The Great British Sausage Addiction

BY JUNE BROWNE

When we recently had some German guests stay at our bed & breakfast near Knaresborough, they asked us where we bought our sausages, which we serve as part of our cooked Full English breakfast. We replied that we source our sausages from a local farm near Harrogate and they went off and stocked up for the rest of their tour around England.

Some of our foreign guests prefer a croissant or a slice of toast for breakfast. We offer others muesli or cereal. But the huge majority go for the cooked English.

My husband is good at schmoozing them, telling them that in heaven God serves an English breakfast, a French lunch and a (insert guest’s country’s name here) dinner. In spite of my husband’s banter, there are often sounds of “yummy” and “delicious” that I hear from guests through the hatch in the breakfast room wall and the sausages are the most remarked upon part of the breakfast meal (I leave black sausage explanations to my husband, as he used to sell cars and can explain away anything).

I don’t eat a cooked breakfast every day because I’d be the size of Yorkshire if I did. Then again, every Sunday I snaffle a couple of rashes of bacon from the pan and stick them in a bap with one of the sausages. I am also aware of the reputation of sausages as a bit of a health hazard.

A 2015 report from the World Health Organisation warned that eating just 50 grams of processed meat a day increases the risk of developing bowel cancer by 18 per cent. In plain-speak one sausage is 50 grams.

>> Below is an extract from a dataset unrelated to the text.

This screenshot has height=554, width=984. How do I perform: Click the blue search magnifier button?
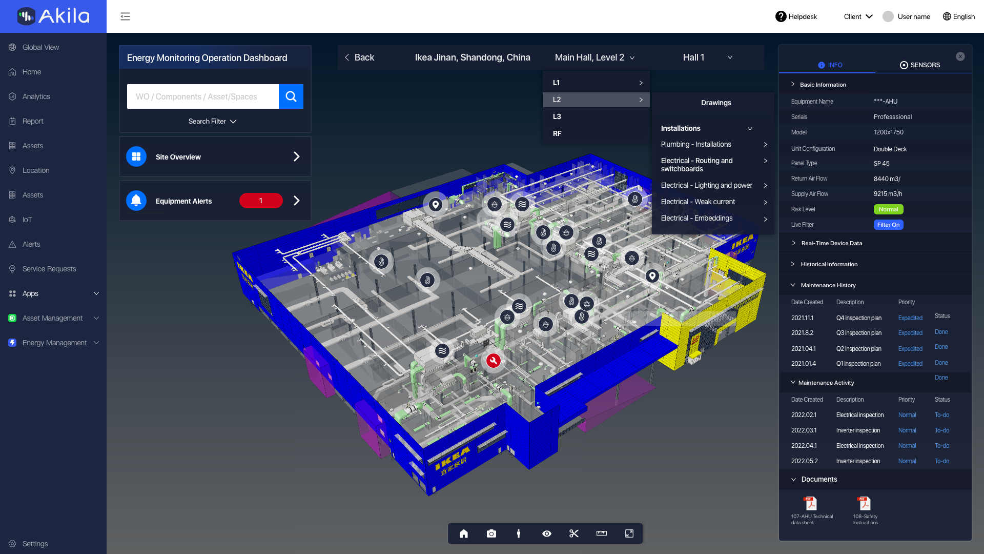pyautogui.click(x=291, y=96)
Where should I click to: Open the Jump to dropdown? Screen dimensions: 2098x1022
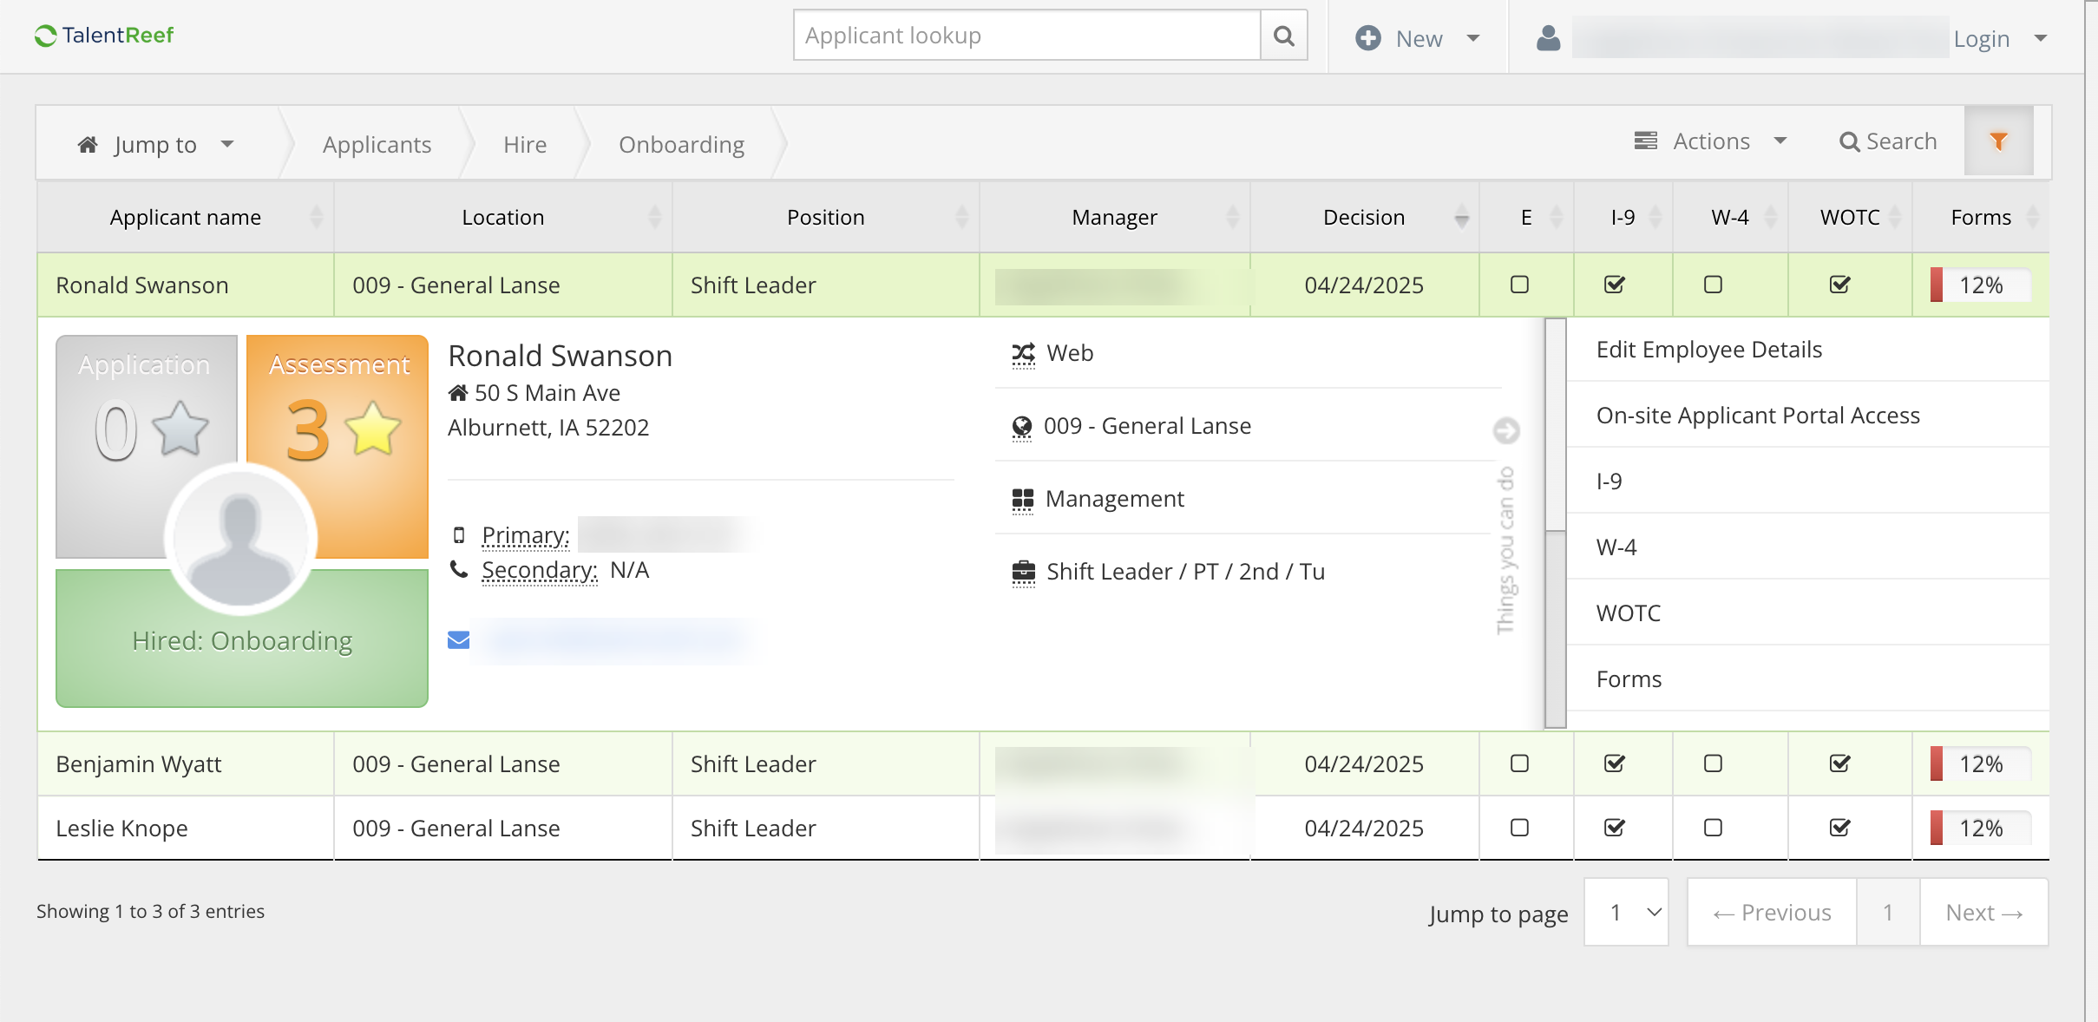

Yet Brits still love eating sausages.

A recent survey of 2,000 UK meat-eaters carried out by Debbie & Andrew’s sausages found that Britain is nowhere near ready to give up on sausages. More than one in ten confesses to eating two packs a month.

Some 12 per cent of those who participated in the study said they ate, on average, 16 sausages per month, in addition to other processed meats such as ham and bacon. Almost half said they defied health recommendations less often, restricting themselves to a sausage as a treat between two and four times a month.

I have often considered that each time I cook a sausage for a guest I am doing them harm. But then I get real and recognise there is harm everywhere if you believe everything that the World Health Organisation says. The WHO has a bit of a reputation these days as being in the pockets of lobbyists and big business.

So should I feel guilty?

Nope.

Must dash. It’s Sunday. Looking forward to my sausage and bacon batch.